On Tue, 9 Jan 2007, [EMAIL PROTECTED] wrote:
Multicast streaming may be a big win when you're only streaming the top
5 or 10 networks (for some value of 5 or 10).  What's the performance
characteristics if you have 300K customers, and at any given time, 10%
are watching something from the "long tail" - what's the difference between
handling 30K unicast streams, and 30K multicast streams that each have only
one or at most 2-3 viewers?

1/2, 1/3, etc the bandwidth for each additional viewer of the same stream?
The worst case for a multicast stream is the same as the unicast stream, but the unicast stream is always the worst case.

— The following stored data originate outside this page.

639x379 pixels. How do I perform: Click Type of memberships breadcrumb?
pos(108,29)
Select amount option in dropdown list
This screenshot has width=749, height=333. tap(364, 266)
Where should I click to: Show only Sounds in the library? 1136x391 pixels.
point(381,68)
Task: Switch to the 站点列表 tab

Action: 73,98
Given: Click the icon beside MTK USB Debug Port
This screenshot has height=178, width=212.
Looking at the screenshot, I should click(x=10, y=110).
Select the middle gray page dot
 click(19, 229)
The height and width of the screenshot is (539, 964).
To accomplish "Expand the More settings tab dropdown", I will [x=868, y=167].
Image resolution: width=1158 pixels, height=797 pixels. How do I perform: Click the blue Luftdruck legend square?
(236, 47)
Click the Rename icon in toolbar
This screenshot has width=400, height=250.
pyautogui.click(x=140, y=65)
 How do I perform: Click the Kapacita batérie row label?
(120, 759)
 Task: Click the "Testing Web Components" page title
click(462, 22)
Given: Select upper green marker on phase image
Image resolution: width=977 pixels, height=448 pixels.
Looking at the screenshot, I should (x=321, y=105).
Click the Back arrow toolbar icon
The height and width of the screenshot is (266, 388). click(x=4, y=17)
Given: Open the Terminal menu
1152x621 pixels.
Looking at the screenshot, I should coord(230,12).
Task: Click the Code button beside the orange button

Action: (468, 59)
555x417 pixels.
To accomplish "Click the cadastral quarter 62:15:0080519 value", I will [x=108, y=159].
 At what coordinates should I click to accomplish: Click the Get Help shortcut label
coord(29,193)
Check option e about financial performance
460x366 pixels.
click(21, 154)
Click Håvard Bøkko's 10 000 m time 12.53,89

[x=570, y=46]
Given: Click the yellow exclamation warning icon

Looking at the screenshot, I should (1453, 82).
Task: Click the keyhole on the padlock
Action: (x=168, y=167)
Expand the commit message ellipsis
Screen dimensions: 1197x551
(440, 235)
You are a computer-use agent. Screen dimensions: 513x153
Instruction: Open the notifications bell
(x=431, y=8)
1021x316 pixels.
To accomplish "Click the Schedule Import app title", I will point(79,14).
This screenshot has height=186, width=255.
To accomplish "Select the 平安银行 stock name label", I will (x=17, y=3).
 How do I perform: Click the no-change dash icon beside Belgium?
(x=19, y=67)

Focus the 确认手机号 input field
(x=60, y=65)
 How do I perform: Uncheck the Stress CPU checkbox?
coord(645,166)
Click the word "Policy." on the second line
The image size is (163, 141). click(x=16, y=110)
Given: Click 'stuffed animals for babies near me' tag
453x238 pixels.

Multicast doesn't have to be real-time. If you collect interested subscribers over a longer time period, e.g. scheduled downloads over the next hour, day, week, month, you can aggregate more multicast receivers through the same stream. TiVo collects its content using a broadcast
schedule.

A "long tail" distribution includes not only the tail, but also the head. 30K unicast streams may be the same as 30K multicast streams, but
30K multicast streams is a lot better than 300,000 unicast streams.
Although the long tail steams may have 1, 2, 3 receivers of a stream, the Parato curve also has 1, 2, 3 streams with 50K, 25K, 12K receivers.

With Source-Specific Multicast addressing there isn't a shortage of multicast addresses for the typical broadcast usage. At least not until
we also run out of IPv4 unicast addresses.

There is rarely only one way to solve a problem.  There will be multiple
ways to distribute data, video, voice, etc.